A 26-year-old man was referred to the Jules-Gonin Eye Hospital with loss of vision and a non-pigmented tumour in his left eye. In the previous two weeks, he had been diagnosed with a left testicular tumour and multiple metastases to the lung, brain, cerebellum, kidney, liver and spine. Histopathology following left radical orchiectomy had revealed a non-seminomatous testicular choriocarcinoma, positive for β-human chorionic gonadotropin (β-HCG) and pancytokeratin, slightly positive for α-fetoprotein (AFP) while negative for carcino-embryonic antigen (CEA). Serum levels were for β-HCG 271 052 U/l (normal < 3.0 U/l)), for AFP 0.9 ng/ml (normal < 10 ng/ml) and for LDH 1757 U/l (normal < 450 U/l). He was receiving chemotherapy with bleomycin, etoposide and cisplatin.

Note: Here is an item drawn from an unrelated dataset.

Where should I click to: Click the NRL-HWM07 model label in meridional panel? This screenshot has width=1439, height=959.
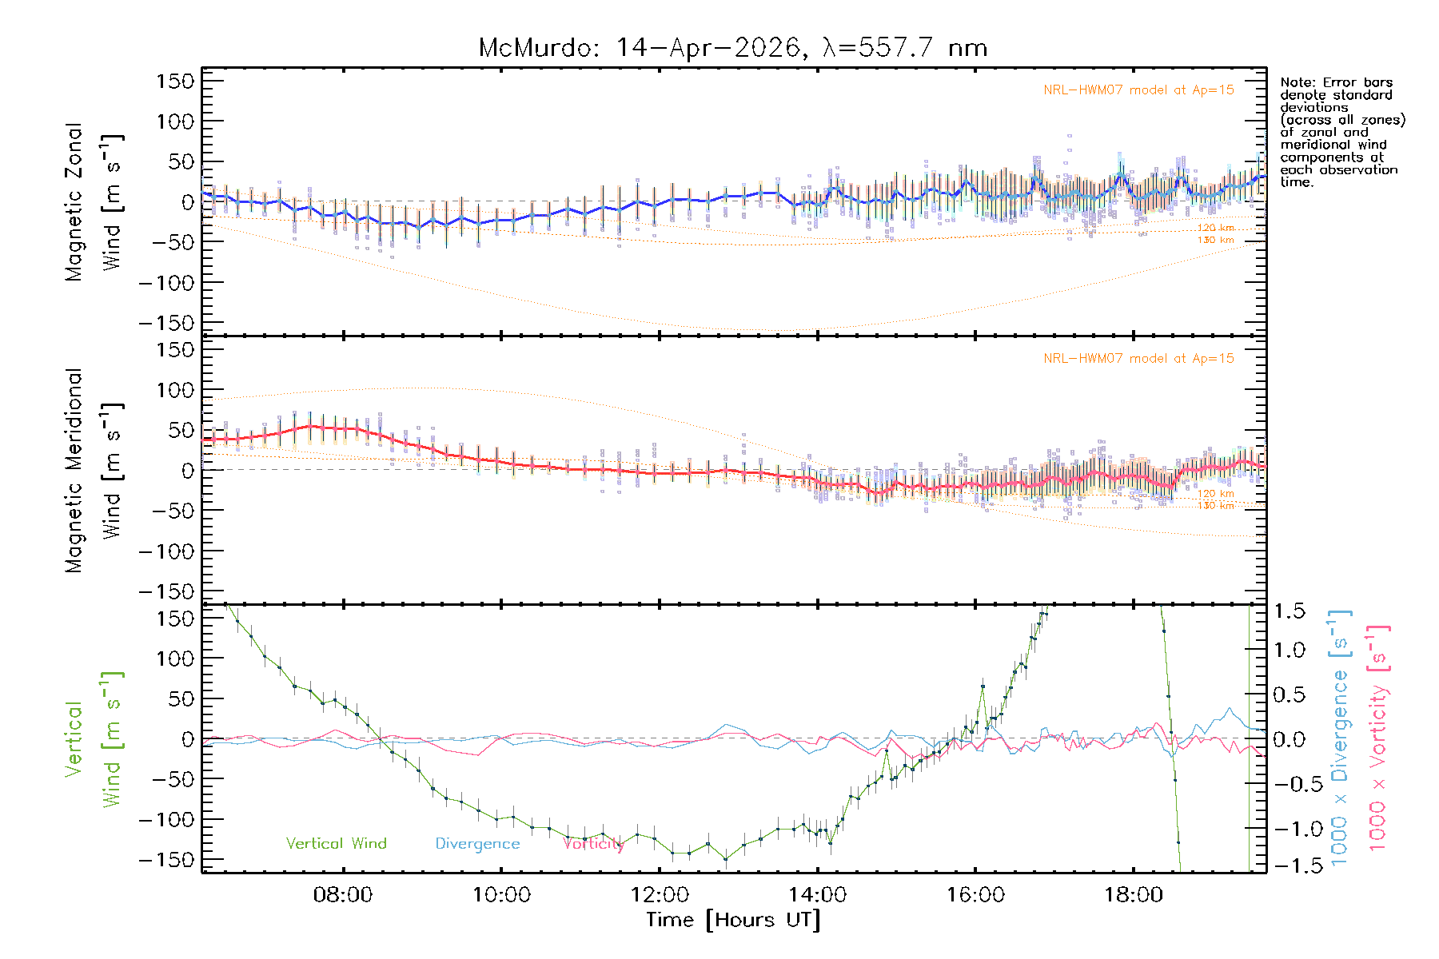1138,359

Visual acuity was 6/6 in the right eye and counting fingers (CF) in the left eye. The left posterior fundus showed a large amelanotic choroidal tumour associated with a hemorrhagic retinal detachment. On B-scan ultrasonography, thickness was 7 mm. In the right inferior choroid, a second non pigmented, flat lesion was also present, compatible with a diagnosis of bilateral choroidal metastases (Figure ).
Figure 1 Panoramic fundus pictures: Choroidal metastases from testicular choriocarcinoma at presentation: RE (Right Eye): a non pigmented, flat lesion is discovered in the inferior choroid. LE (Left Eye): a large amelanotic tumour with associated hemorrhagic retinal (more ...)
Chemotherapy was continued, with a total of 4 cycles over 3 months' time. Additionally, a stereotactic radiotherapy of the spine and head was performed, the latter including the posterior part of both eyes, using two lateral accelerated photon fields of 6 MV with a total dose of 30.80 Gy in 14 fractions.
After four years' follow-up, the patient is in remission without any evidence of metastases. All tumour markers are within normal ranges (β-HCG < 0.1 U/l; AFP 1.2 ng/ml; LDH 284 U/l). Visual acuity is 6/6 in the right and 6/9 in the left eye, both fundi showing a flat chorioretinal scar (Figure ).
Panoramic fundus pictures: Four years after chemo- and radiotherapy, both lesions have become flat chorioretinal scars. Despite the unfavourable localisation of the left scar near the fovea, visual acuity has recovered to 6/9.